Ketua Pansus Padagimo, Budi Luhur Larengi, saat memimpin rapat bersama tenaga ahli, di Ruang Baruga DPRD Provinsi Sulteng, Rabu (05/08), mengatakan, pihaknya sengaja melibatkan tenaga ahli dalam rangka membantu Pansus untuk mengatasi persoalan kebencanaan.
“Ketiganya ini ahli di bidangnya masing-masing. Mereka hadir bukan atas nama lembaga, melainkan atas nama pribadinya sendiri. Tapi dari latar belakangnya, kami kira sudah sangat tepat dilibatkan untuk menyelesaikan beberapa persoalan kebencanaan,” kata politisi Partai Golkar itu.
Ia menjelaskan, Peter Barnabas yang notabene berlatar belakang akademisi tehnik, kiranya bisa membantu pansus untuk melihat infrastruktur yang dibangun di masa rehab rekon ini, khususnya hunian tetap (huntap), apakah memang sudah sesuai atau tidak.
“Jadi kalau ada yang salah, maka bisa menyampaikan ke pansus, dan pansus yang akan menyampaikan lagi ke pihak terkait,” ujarnya.
Sementara Nasrun, kata dia, kesehariannya adalah asisten di Ombudsman yang juga sering terlibat dalam memantau dan mengawasi penanganan kebencanaan yang dilakukan oleh pemerintah.
Sedangkan Fredi sendiri, selalu berkecimpung dalam urusan bencana, khususnya dalam memperjuangkan hak-hak penyintas.
Mantan Dosen Fakultas Tehnik Sipil Untad, Peter Barnabas mengatakan, ia siap sharing pengetahuan dan memberi masukan dengan pansus.
Hal senada juga disampaikan Fredi Onora. Menurutnya, Sulteng Bergerak sendiri sudah berdiri sejak masa tanggap darurat bencana sampai rehab rekon hari ini.
“Kami banyak mengambil peran pendampingan dan investigasi lapangan serta kajian, walaupun masih banyak terkendala data,” ujarnya.
Sementara Nasrun, mengatakan, di Ombudsman, ada empat kajian yang telah dilakukan terkait kebencanaan.
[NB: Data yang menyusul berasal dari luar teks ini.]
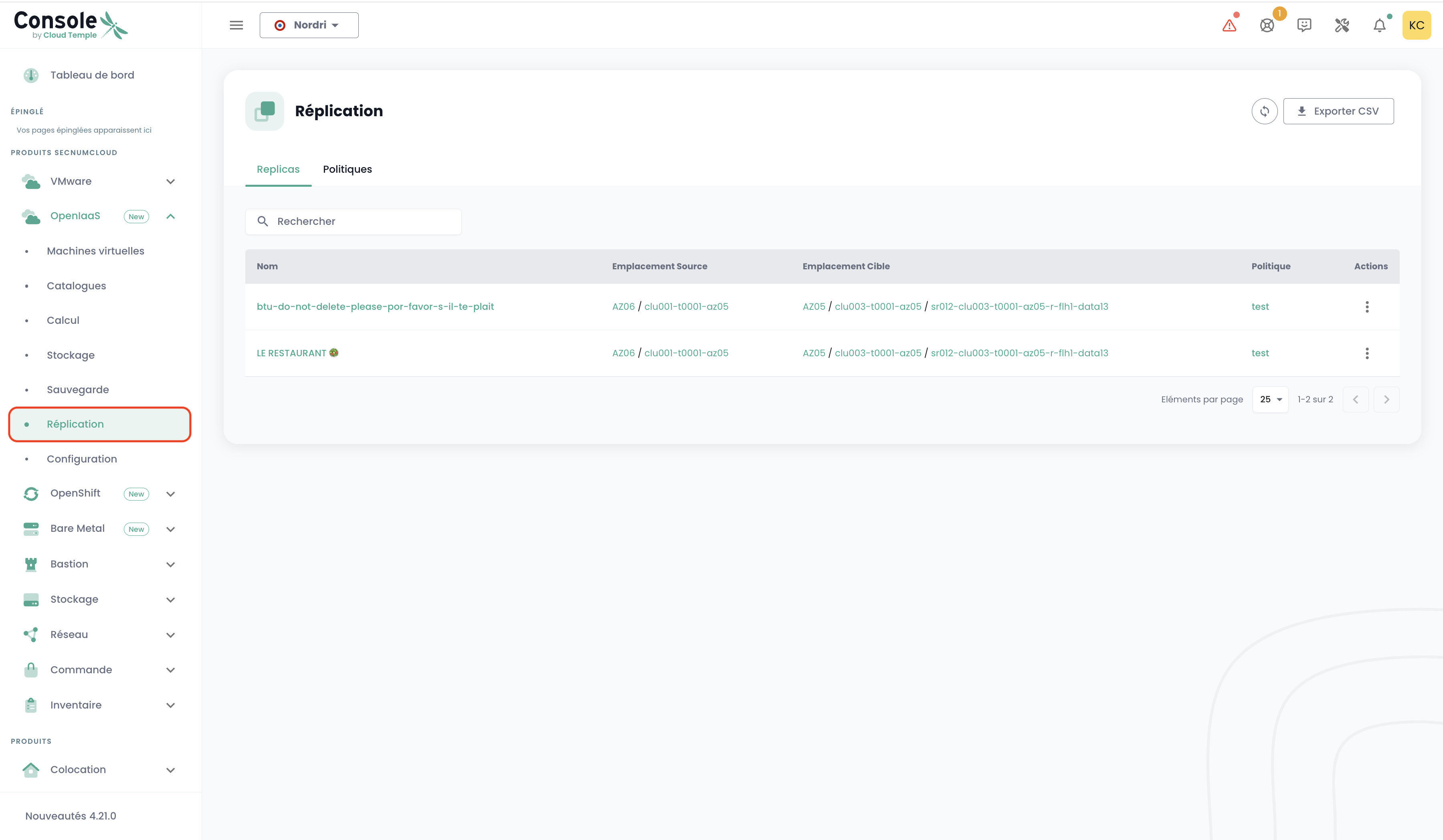The width and height of the screenshot is (1443, 840).
Task: Click the red alert triangle icon
Action: (x=1229, y=26)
Dari hasil kajian itu, kata dia, pihaknya menemukan banyak keabaian yang dilakukan pemerintah.
“Masalah terbesar dari penanggulangan bencana adalah di persoalan data dan dana. Kita harap pemerintah pusat bisa intervensi, seperti bencana aceh dengan dikeluarkannya perppu,” tutupnya.
Terkait itu, Sekretaris Pansus, Wiwik Jumatul Rofiah, menyarankan, saat RDP atau pertemuan lainnya, tenaga ahli bisa ikut hadir untuk memberikan masukan.
Hal senada juga disampaikan Anggota Pansus, Soni Tandra. Kata dia, sebelum Pansus mengeluarkan rekomendasi, kiranya ada pertemuan terlebih dahulu dengan tenaga ahli supaya ada masukan baik regulasi maupun masalah.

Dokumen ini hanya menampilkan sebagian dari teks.